Siamo ricchi di specie. Le due liste non sono semplici elenchi di specie presenti sul nostro Paese, ma un’analisi completa della storia della flora d’Italia. Tra i risultati più interessanti sono i numeri assoluti: la flora delle piante “superiori” che vivono da sempre in Italia (le specie autoctone) conta 8.195 tra specie e sottospecie (6.417 le prime e 1.778 le seconde). Di queste, 1.708 sono esclusive del territorio italiano (sono definite endemiche) e 26 sono probabilmente estinte (è stato possibile censirle basandosi su registrazioni storiche).

censimento della flora vascolare italiana
Bosco golenale letteralmente invaso dalla liana nordamericana Sicyos angulatus. © A. Truzzi

Per la ricchezza di flora, l’Italia è tra le nazioni più ricche di biodiversità di specie endemiche del bacino del Mediterraneo: solo la Turchia ne ospita di più. Le regioni italiane più ricche da questo punto di vista sono il Piemonte (3.464 specie), la Toscana (3.370), la Lombardia (3.272) e l’Abruzzo (3.190). Il lavoro non è però una "semplice" elencazione delle specie, che invece colloca nelle categorie tassonomiche. Scopriamo così che la famiglia con le specie o sottospecie più numerose (oltre 2.000) è quella delle Asteraceae, cui appartiene la margherita (Bellis perennis) e altre piante dai fiori simili. Anche le asteracee endemiche sono moltissime, quasi 600.

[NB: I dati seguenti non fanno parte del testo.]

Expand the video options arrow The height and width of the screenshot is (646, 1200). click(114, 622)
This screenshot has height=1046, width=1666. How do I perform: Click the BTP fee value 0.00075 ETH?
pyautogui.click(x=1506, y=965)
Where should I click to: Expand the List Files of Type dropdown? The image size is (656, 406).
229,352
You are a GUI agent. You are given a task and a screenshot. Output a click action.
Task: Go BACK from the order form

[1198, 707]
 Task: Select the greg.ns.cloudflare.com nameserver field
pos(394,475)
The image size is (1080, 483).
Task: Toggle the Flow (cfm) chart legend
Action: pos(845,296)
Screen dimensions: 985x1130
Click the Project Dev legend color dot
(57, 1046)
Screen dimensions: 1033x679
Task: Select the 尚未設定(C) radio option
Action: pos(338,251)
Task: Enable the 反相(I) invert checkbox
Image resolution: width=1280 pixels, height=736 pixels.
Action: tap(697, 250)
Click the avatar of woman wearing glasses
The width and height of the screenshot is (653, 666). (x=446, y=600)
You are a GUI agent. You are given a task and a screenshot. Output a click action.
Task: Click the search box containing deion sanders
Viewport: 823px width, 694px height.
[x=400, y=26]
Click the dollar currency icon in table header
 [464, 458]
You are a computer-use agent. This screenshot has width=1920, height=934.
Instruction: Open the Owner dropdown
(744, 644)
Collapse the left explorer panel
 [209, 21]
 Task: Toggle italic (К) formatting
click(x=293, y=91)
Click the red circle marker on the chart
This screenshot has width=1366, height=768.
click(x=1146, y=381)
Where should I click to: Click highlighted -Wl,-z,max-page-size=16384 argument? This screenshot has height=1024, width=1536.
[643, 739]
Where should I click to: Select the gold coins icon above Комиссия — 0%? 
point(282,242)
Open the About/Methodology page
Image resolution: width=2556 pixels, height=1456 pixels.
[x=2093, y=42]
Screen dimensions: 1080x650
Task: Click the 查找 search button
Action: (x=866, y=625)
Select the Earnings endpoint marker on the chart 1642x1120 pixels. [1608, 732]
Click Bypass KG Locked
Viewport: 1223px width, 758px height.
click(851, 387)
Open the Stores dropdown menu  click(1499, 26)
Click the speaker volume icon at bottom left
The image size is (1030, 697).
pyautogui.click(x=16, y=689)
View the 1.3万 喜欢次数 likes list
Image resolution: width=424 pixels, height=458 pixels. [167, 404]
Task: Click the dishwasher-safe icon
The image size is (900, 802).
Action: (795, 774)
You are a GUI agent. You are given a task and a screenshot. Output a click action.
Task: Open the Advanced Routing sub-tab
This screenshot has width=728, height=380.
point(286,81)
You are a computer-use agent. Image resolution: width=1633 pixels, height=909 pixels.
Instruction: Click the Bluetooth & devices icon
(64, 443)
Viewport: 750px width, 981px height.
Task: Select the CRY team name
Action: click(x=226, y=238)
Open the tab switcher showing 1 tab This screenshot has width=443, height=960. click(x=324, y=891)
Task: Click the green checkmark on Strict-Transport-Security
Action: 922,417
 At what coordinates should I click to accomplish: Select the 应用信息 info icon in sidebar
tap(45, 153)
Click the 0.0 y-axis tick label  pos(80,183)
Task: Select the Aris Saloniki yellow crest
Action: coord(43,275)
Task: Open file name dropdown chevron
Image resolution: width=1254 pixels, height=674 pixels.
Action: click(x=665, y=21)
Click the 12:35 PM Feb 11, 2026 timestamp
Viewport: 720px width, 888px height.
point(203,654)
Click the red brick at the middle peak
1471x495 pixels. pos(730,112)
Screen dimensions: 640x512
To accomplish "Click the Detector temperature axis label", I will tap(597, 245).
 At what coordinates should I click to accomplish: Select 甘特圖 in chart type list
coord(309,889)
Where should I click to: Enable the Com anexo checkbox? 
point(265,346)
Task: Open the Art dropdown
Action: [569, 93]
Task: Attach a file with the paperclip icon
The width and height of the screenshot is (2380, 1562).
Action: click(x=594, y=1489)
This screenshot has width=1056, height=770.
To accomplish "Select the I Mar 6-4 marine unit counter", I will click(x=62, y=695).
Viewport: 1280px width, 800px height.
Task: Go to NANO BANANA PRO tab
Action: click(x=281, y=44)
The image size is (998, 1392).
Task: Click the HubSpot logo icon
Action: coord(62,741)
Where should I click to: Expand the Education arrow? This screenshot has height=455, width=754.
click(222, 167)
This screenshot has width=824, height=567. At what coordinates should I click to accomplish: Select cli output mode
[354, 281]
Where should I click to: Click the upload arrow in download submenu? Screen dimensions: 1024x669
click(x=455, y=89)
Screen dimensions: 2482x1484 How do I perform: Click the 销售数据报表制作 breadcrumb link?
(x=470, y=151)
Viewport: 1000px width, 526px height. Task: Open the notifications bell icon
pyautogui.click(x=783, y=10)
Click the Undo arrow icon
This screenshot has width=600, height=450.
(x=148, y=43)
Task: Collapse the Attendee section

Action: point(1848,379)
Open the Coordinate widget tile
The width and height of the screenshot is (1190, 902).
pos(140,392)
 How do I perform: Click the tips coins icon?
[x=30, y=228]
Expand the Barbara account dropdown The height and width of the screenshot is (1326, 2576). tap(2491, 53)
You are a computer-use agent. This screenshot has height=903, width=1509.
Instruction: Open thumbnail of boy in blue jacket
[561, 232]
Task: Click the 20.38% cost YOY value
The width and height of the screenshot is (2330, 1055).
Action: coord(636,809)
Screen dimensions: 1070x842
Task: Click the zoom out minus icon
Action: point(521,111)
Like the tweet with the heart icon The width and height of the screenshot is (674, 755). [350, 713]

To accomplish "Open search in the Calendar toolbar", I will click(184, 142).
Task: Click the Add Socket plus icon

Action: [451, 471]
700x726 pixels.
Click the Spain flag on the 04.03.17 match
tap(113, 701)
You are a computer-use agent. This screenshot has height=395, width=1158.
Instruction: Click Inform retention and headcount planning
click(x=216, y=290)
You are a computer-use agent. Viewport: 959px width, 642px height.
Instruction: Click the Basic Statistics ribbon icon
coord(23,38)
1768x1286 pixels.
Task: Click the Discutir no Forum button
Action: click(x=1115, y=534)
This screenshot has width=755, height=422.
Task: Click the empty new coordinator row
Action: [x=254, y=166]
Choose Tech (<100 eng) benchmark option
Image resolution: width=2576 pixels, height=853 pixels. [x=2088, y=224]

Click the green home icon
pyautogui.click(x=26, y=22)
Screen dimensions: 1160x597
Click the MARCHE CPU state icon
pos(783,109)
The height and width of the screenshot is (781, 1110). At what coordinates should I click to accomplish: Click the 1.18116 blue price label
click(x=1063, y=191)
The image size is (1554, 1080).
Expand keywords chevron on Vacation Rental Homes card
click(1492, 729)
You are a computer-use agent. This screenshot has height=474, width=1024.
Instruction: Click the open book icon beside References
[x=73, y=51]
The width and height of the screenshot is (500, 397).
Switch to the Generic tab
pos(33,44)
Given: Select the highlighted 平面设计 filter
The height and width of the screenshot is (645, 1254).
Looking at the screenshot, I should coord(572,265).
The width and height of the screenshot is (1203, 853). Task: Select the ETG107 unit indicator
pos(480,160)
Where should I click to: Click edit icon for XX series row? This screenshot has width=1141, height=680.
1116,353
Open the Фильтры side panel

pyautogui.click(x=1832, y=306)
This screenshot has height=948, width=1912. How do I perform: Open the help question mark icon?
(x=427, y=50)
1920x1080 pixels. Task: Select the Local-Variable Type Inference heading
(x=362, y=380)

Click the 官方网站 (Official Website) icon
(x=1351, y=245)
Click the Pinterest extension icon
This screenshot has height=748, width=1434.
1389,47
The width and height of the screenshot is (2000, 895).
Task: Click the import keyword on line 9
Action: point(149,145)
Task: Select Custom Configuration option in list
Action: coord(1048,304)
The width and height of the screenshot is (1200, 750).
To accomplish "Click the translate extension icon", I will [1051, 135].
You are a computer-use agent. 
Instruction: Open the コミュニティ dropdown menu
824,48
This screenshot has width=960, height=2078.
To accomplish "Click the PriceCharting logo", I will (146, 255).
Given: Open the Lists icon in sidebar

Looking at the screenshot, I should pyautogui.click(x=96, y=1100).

Invasori pericolosi. Il numero delle specie che non apparterrebbero alla flora del nostro Paese è invece molto inferiore: le aliene sono 1.597 tra specie e sottospecie.

Gli studiosi hanno contato solo le specie diffuse spontaneamente negli ambienti naturali o seminaturali. Sono invece escluse le piante coltivate e quelle che hanno una diffusione molto limitata e non riuscirebbero a sopravvivere senza la cura dell’uomo.

Crescendo tra il cordolo e la carreggiata, l'ailanto scardina la struttura della strada.

Delle specie aliene, solo 157 sono state introdotte prima della scoperta dell’America e ben 1.440 dopo quella data. Non tutte le piante sono invasive, e alcune vivono solo in luoghi circoscritti.

Le regioni con la maggiore presenza di specie aliene sono la Lombardia (776 specie, di cui 111 invasive), il Veneto (618, con 67 invasive), la Toscana (580 e 51) e il Trentino-Alto Adige (577 e 40).

Che male fanno? Conoscere quali siano le specie invasive è importante soprattutto per la protezione della natura: dopo la distruzione dell’ambiente, le invasioni biologiche da parte di specie aliene o esotiche è la maggiore minaccia alla biodiversità locale.

Alcune specie sono presenti praticamente ovunque sul territorio, come l’ailanto o albero del paradiso (Ailantus altissima), che spesso cresce anche negli interstizi delle nostre costruzioni, per esempio tra un mattone e l'altro, minando la stabilità della costruzione stessa. Altre hanno una diffusione più limitata, ma sono comunque fastidiose, come l’ambrosia, e persino pericolose, come la panace di Mantegazza, la cui foglia causa eruzioni cutanee anche molto gravi.